# Task brief
The whole listing should be given back without any alteration.

# Information provided
* * * * *

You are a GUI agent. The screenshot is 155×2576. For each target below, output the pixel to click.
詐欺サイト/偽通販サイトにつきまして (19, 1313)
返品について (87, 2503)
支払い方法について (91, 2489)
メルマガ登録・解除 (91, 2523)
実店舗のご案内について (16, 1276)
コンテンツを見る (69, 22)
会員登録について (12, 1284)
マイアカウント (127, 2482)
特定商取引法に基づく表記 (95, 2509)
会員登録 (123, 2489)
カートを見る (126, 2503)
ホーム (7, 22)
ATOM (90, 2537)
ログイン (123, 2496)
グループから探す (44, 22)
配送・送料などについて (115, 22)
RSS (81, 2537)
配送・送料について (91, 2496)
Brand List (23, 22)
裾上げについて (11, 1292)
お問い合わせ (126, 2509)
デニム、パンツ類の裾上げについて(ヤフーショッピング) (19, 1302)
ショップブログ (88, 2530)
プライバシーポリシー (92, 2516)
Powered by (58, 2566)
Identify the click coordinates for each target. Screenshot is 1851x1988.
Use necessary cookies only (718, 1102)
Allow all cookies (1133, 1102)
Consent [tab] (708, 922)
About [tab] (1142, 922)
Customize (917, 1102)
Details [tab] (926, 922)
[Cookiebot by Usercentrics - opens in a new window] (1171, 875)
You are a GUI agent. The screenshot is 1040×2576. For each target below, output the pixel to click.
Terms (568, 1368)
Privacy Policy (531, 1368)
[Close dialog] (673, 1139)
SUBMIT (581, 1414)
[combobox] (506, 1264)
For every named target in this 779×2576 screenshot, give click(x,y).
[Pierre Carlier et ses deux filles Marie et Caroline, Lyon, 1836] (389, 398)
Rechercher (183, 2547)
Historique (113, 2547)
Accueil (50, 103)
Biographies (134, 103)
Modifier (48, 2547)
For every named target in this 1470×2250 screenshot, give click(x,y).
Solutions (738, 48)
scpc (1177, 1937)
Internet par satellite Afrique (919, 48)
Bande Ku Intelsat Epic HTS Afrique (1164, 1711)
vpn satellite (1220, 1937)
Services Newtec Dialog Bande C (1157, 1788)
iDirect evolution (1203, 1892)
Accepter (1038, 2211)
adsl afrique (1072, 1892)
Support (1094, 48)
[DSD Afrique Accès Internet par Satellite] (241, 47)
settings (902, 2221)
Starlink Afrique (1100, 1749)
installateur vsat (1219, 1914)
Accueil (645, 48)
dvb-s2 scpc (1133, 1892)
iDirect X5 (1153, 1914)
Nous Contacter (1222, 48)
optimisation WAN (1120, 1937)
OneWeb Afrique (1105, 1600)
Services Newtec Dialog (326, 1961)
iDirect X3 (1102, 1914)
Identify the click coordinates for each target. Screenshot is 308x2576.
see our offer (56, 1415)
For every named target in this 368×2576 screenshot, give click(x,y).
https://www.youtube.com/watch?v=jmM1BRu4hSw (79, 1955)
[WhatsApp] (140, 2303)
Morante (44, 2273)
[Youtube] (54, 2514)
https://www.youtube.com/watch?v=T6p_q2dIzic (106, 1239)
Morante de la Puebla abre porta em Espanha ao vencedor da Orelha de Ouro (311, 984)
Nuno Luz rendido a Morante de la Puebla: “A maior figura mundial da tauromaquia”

* * * * *

# Finished task
You are a GUI agent. The screenshot is 155×2576. For each target below, output the pixel to click.
詐欺サイト/偽通販サイトにつきまして (19, 1313)
返品について (87, 2503)
支払い方法について (91, 2489)
メルマガ登録・解除 (91, 2523)
実店舗のご案内について (16, 1276)
コンテンツを見る (69, 22)
会員登録について (12, 1284)
マイアカウント (127, 2482)
特定商取引法に基づく表記 (95, 2509)
会員登録 (123, 2489)
カートを見る (126, 2503)
ホーム (7, 22)
ATOM (90, 2537)
ログイン (123, 2496)
グループから探す (44, 22)
配送・送料などについて (115, 22)
RSS (81, 2537)
配送・送料について (91, 2496)
Brand List (23, 22)
裾上げについて (11, 1292)
お問い合わせ (126, 2509)
デニム、パンツ類の裾上げについて(ヤフーショッピング) (19, 1302)
ショップブログ (88, 2530)
プライバシーポリシー (92, 2516)
Powered by (58, 2566)
Identify the click coordinates for each target. Screenshot is 1851x1988.
Use necessary cookies only (718, 1102)
Allow all cookies (1133, 1102)
Consent [tab] (708, 922)
About [tab] (1142, 922)
Customize (917, 1102)
Details [tab] (926, 922)
[Cookiebot by Usercentrics - opens in a new window] (1171, 875)
You are a GUI agent. The screenshot is 1040×2576. For each target below, output the pixel to click.
Terms (568, 1368)
Privacy Policy (531, 1368)
[Close dialog] (673, 1139)
SUBMIT (581, 1414)
[combobox] (506, 1264)
For every named target in this 779×2576 screenshot, give click(x,y).
[Pierre Carlier et ses deux filles Marie et Caroline, Lyon, 1836] (389, 398)
Rechercher (183, 2547)
Historique (113, 2547)
Accueil (50, 103)
Biographies (134, 103)
Modifier (48, 2547)
For every named target in this 1470×2250 screenshot, give click(x,y).
Solutions (738, 48)
scpc (1177, 1937)
Internet par satellite Afrique (919, 48)
Bande Ku Intelsat Epic HTS Afrique (1164, 1711)
vpn satellite (1220, 1937)
Services Newtec Dialog Bande C (1157, 1788)
iDirect evolution (1203, 1892)
Accepter (1038, 2211)
adsl afrique (1072, 1892)
Support (1094, 48)
[DSD Afrique Accès Internet par Satellite] (241, 47)
settings (902, 2221)
Starlink Afrique (1100, 1749)
installateur vsat (1219, 1914)
Accueil (645, 48)
dvb-s2 scpc (1133, 1892)
iDirect X5 (1153, 1914)
Nous Contacter (1222, 48)
optimisation WAN (1120, 1937)
OneWeb Afrique (1105, 1600)
Services Newtec Dialog (326, 1961)
iDirect X3 (1102, 1914)
Identify the click coordinates for each target. Screenshot is 308x2576.
see our offer (56, 1415)
For every named target in this 368×2576 screenshot, give click(x,y).
https://www.youtube.com/watch?v=jmM1BRu4hSw (79, 1955)
[WhatsApp] (140, 2303)
Morante (44, 2273)
[Youtube] (54, 2514)
https://www.youtube.com/watch?v=T6p_q2dIzic (106, 1239)
Morante de la Puebla abre porta em Espanha ao vencedor da Orelha de Ouro (311, 984)
Nuno Luz rendido a Morante de la Puebla: “A maior figura mundial da tauromaquia”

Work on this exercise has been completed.